Indicted Congressman 'Absolutely Not' Resigning

Apr 29, 2014

New York Republican Rep. Michael Grimm said Tuesday that he will "absolutely not" resign if asked to do so by House Speaker John Boehner in the wake of his indictment on federal fraud and other charges.

"I am discussing things with leadership, but the main point is I'm back to work," Grimm told reporters, adding that his top priority includes the proper allocation of Hurricane Sandy recovery funding. Grimm said he resigned from his spot on the House Financial Services Committee on Monday because he "didn't want any of this"—eyeing the crew of cameras and journalists outside his fifth floor Capitol Hill office—"to distract from what the committee has to do."

Grimm, a 44 year-old former Marine and FBI agent, turned himself in to the FBI on Monday morning as prosecutors released a 20-count indictment alleging he committed a range of crimes, including wire and mail fraud, perjury, obstruction, hiring undocumented immigrants, and filing false tax returns. He has denied all wrongdoing and pleaded not guilty.

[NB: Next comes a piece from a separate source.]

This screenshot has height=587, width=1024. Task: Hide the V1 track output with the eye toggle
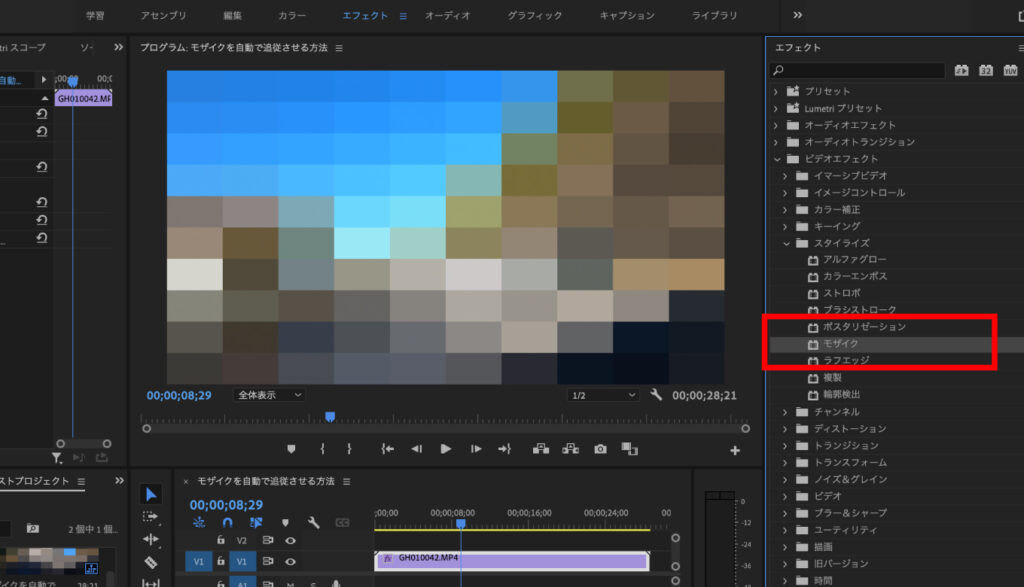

"My colleagues have been great, they've been very supportive, and I think that's going to continue," Grimm said.

"Listen, at the end of the day, I'm a Marine, I don't relent, I don't give up and I've never abandoned my post before and I'm not going to do it now," he added.

Boehner said Grimm "made the right decision" in stepping down from his committee post. When asked by CNN if he would support Grimm in his upcoming reelection campaign, Boehner responded: "I think all members should be held to the highest ethical standards."